Front-door referrals rarely serve any use. "Yup, I checked his references," says the HR Manager. This is a sure path to employee hell. We dodged a bullet recently when after getting glowing front-door references, we dug deeper and found a back-door reference that tipped us off to a likely problem.

Front-door referrals also serve little use in high technology markets like software. At TempWorks we get requests for referrals all the time. Who would give out a negative referral? Actually, I interviewed a bright sales person once who suggested responding to referral requests from prospects by offering either a positive or negative referral. He maintained that doing so establishes the sales person as a true partner helping the prospect out with due diligence. We courted this sales person too slowly, and he took another job - I'm curious if anyone has ever tried his technique.

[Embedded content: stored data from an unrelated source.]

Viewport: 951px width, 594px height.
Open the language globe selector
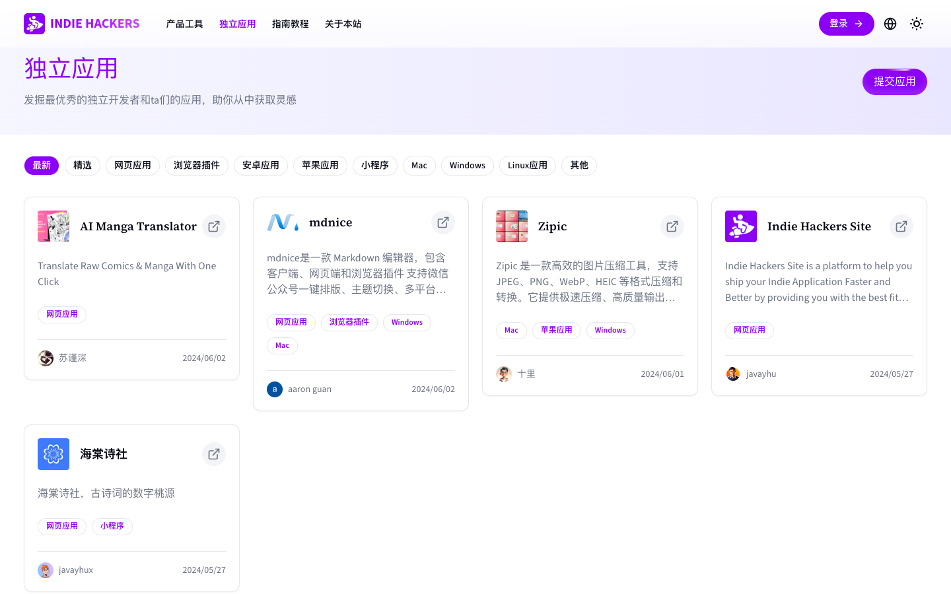tap(890, 23)
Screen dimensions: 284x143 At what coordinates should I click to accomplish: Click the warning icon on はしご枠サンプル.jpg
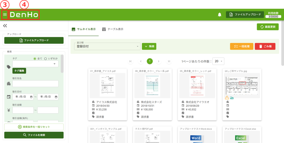point(227,97)
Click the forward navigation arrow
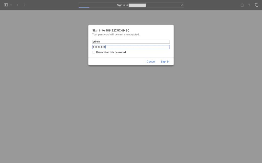262x163 pixels. click(x=25, y=5)
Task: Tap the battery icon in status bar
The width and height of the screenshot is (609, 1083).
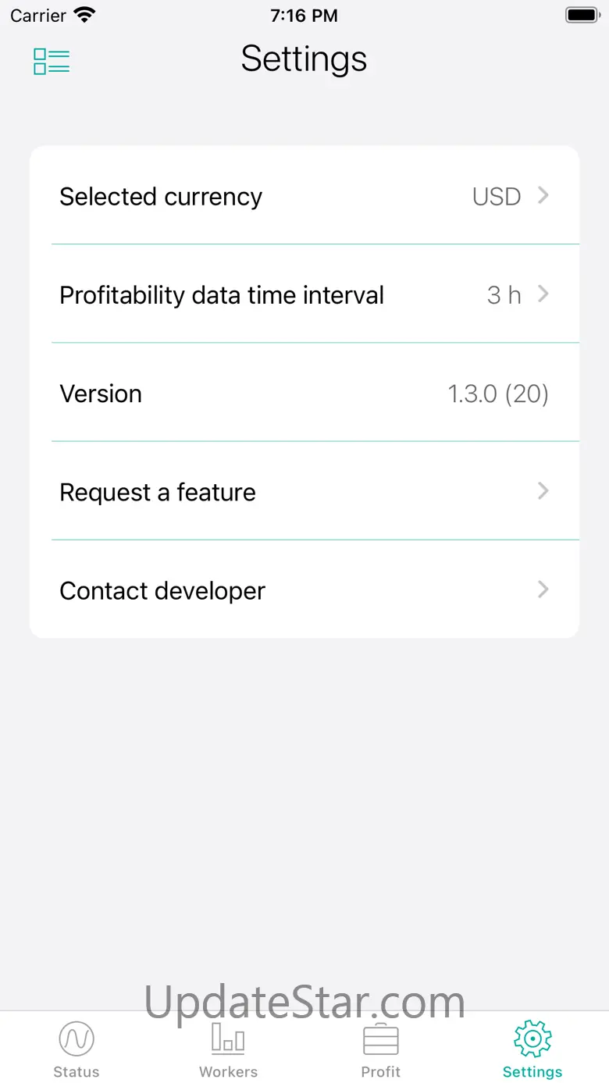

Front-door employee referrals have grown even more useless over the years as employers have learned the hard way not to fess up on the weaknesses of former employees. This has led to some clever sleight-of-tongue by enterprising HR managers responding to reference checks:

For the office drunk:
"I feel his real talent was wasted here."
"We generally found him loaded with work to do."
"Every hour with him was a happy hour."

For an employee who is not worth further consideration as a job candidate:
"I would urge you to waste no time in making this candidate an offer of employment."
"All in all, I cannot say enough good things about this candidate or recommend him too highly."

For a dishonest employee:
"Her true ability was deceiving."
"He's an unbelievable worker."

Specialy thanks to my brother Doug in California for these gems. Doug is an IT Asset Manager (aka Negotiator) for the state of California. He has years of experience in the recruiting industry and has run both recruiting and temp companies.